Em 1954, Orlando Hernandez foi para a Europa, viajando durante sete anos. Participou de vários salões e exposições em todo o mundo, tornando-se membro da Associação Nacional de Escritores e Artistas de Cuba e da Associação Internacional de Mestres de Belas Artes. 
Há trabalhos seus na galeria Tretyakov, em Moscou, na sede da UNESCO, em Paris, na National Gallery e na sede da ONU, em Nova York, e no Museu Nacional de Belas Artes de Havana, na coleção do Fundo Cubano de Patrimônio Cultural.







A ESTRELA


Vi uma estrela tão alta,
Vi uma estrela tão fria!
Vi uma estrela luzindo
Na minha vida vazia.

Era uma estrela tão alta!
Era uma estrela tão fria!
Era uma estrela sozinha
Luzindo no fim do dia.

Por que da sua distância
Para a minha companhia
Não baixava aquela estrela?
Por que tão alta luzia?

E ouvi-a na sombra funda
Responder que assim fazia
Para dar uma esperança
Mais triste ao fim do meu dia.


Manuel Bandeira


Este notável poeta do modernismo brasileiro nasceu em Recife, Pernambuco, no ano de 1886. Teve seu talento evidenciado desde cedo quando já se destacava nos estudos.
Durante o período em que cursava a Faculdade Politécnica em São Paulo, Bandeira precisou deixar os estudos para ir à Suíça na busca de tratamento para sua tuberculose. Após sua recuperação, ele retornou ao Brasil e publicou seu primeiro livro de versos, Cinza das Horas, no ano de 1917; porém, devido à influência simbolista, esta obra não teve grande destaque. 
Dois anos mais tarde este talentoso escritor agradou muito ao escrever Carnaval, onde já mostrava suas tendências modernistas.

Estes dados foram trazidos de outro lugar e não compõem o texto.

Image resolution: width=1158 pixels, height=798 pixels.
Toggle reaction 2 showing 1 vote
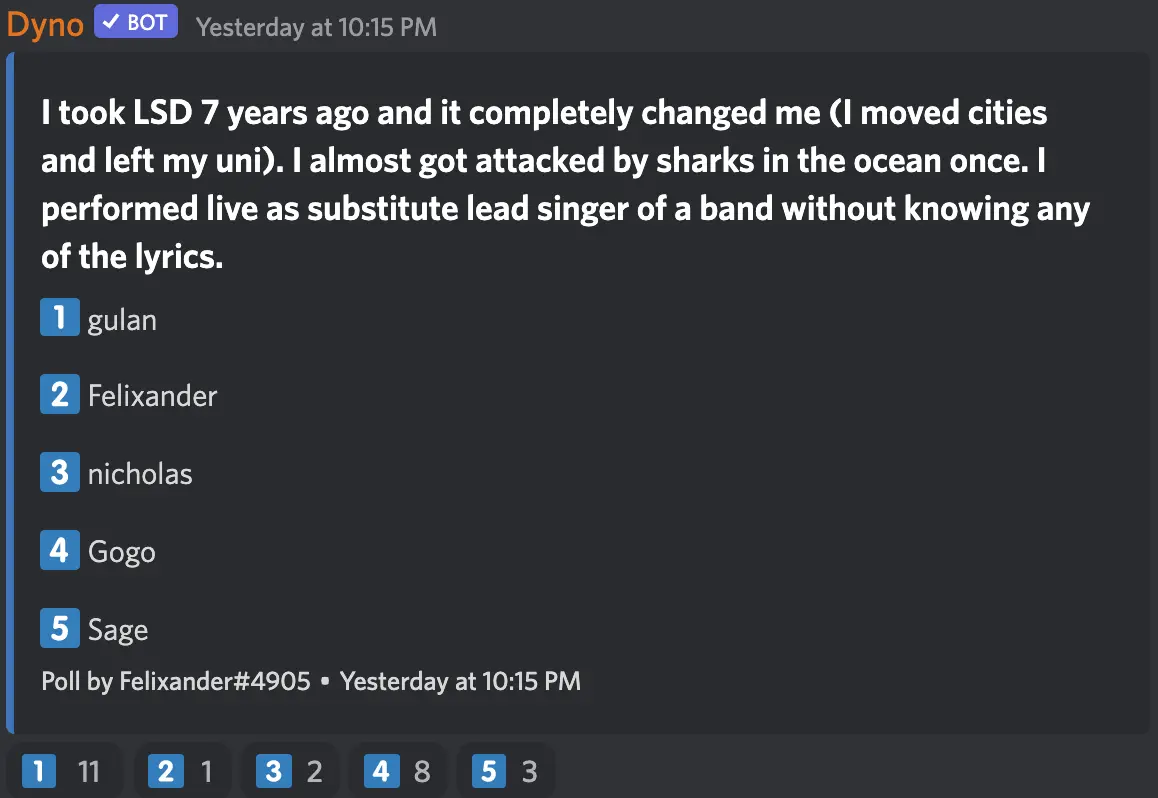click(x=181, y=771)
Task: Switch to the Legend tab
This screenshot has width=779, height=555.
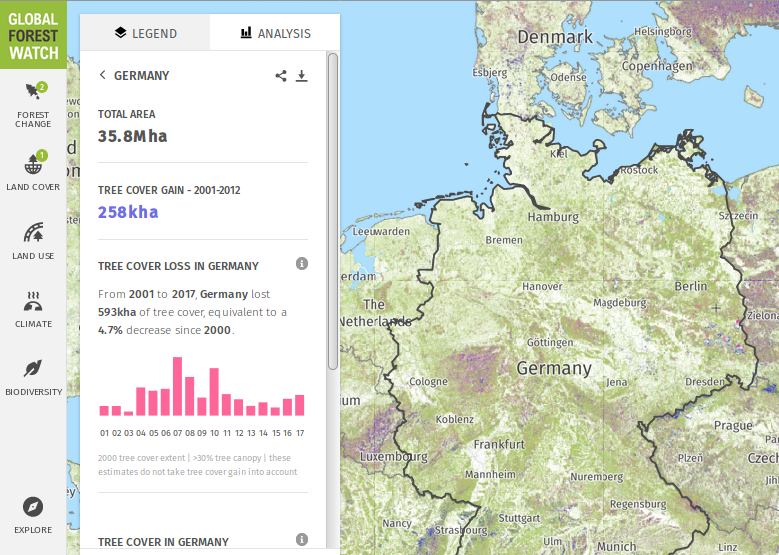Action: coord(145,33)
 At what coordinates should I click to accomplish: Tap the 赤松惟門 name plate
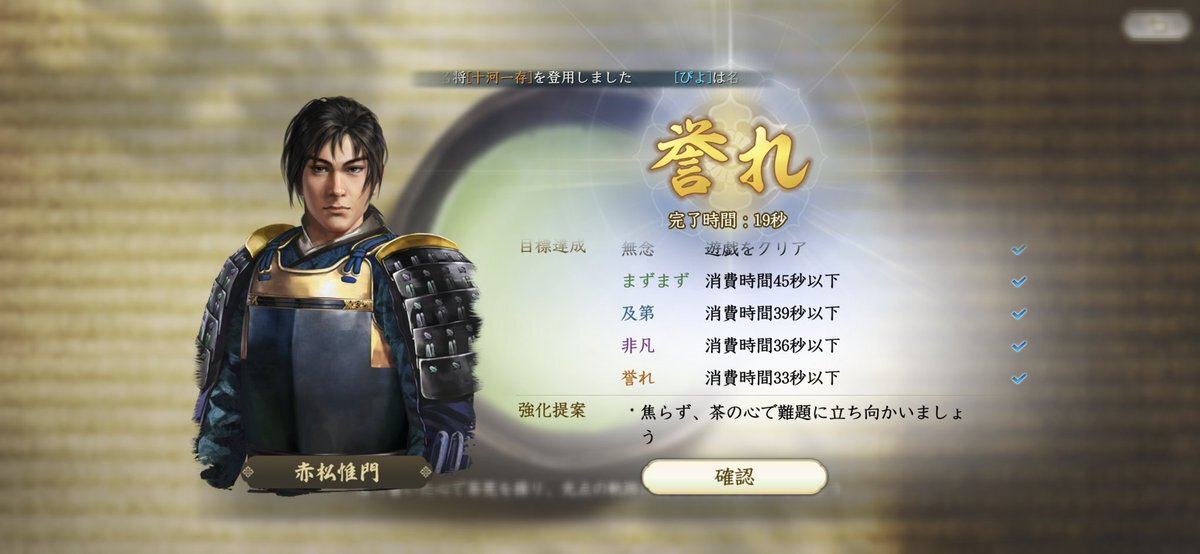click(335, 471)
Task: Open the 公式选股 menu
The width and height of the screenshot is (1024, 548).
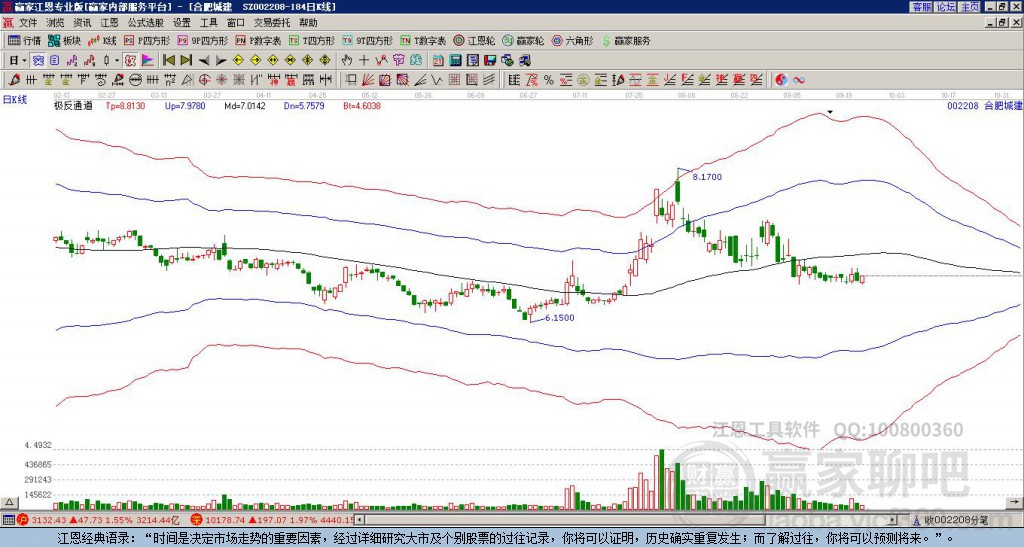Action: click(146, 23)
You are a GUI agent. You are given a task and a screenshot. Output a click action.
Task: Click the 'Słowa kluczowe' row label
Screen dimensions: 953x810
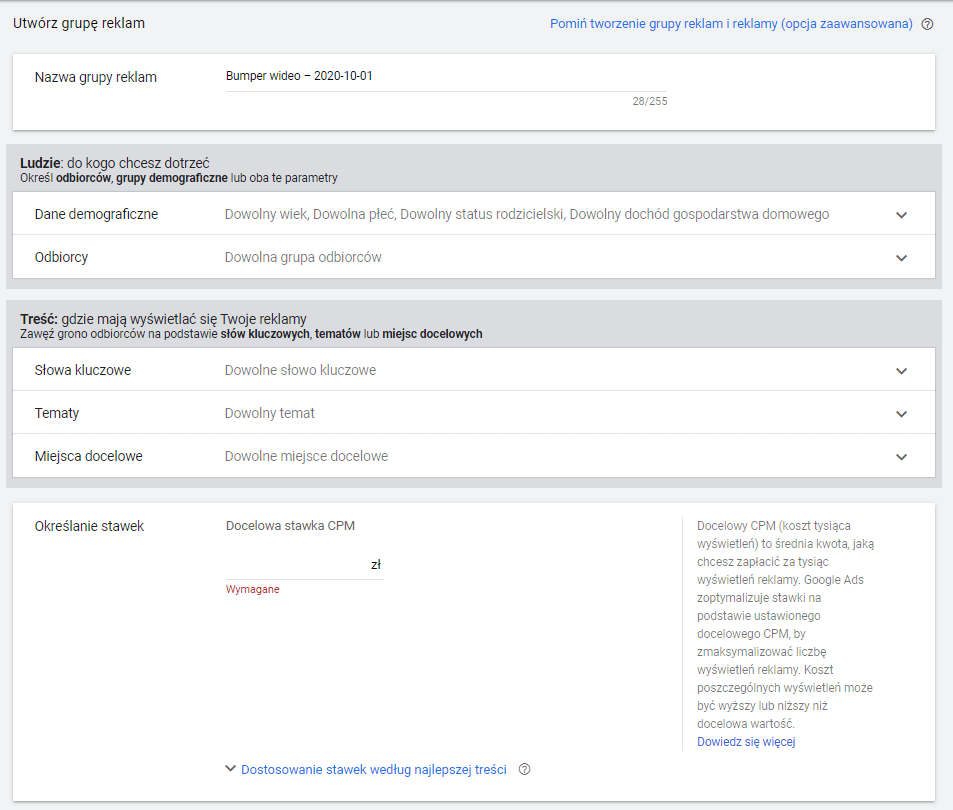(83, 370)
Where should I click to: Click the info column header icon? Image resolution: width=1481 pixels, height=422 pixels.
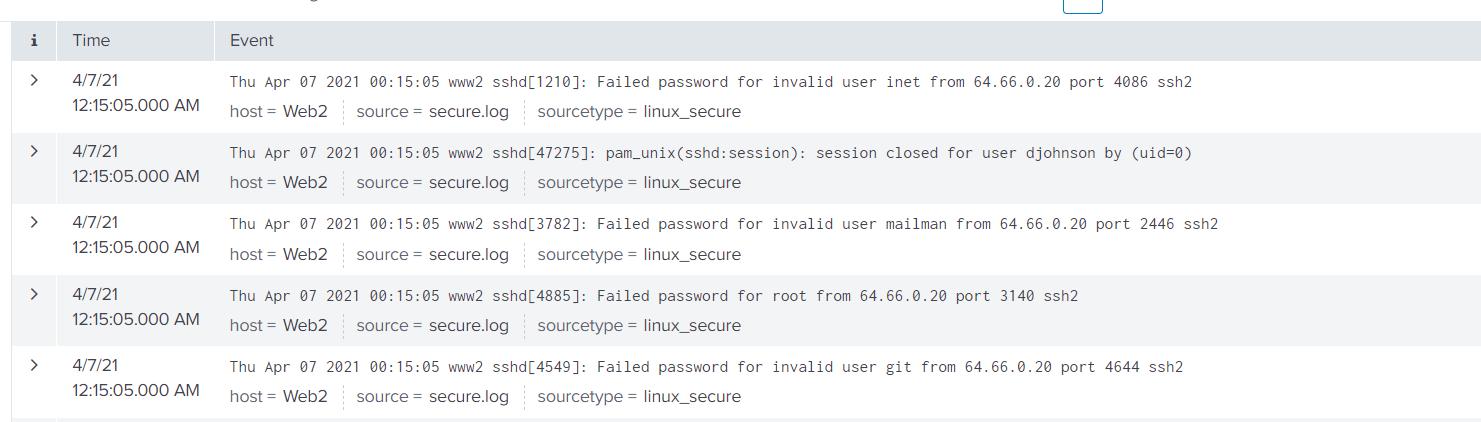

Posteriormente, participou da Semana de Arte Moderna de 1922, descartando de vez o lirismo bem comportado. Passou a abordar temas com mais encanto, sendo que muitos deles tinham foco nas recordações de infância. 
Além de poeta, Manuel Bandeira exerceu também outras atividades: jornalista, redator de crônicas, tradutor, integrante da Academia Brasileira de Letras e também professor de História da Literatura no Colégio Pedro II e de Literatura Hispano-Americana na faculdade do Brasil, Rio de Janeiro. 
Este, que foi um dos nomes mais importantes do modernismo no Brasil, faleceu no ano 1968.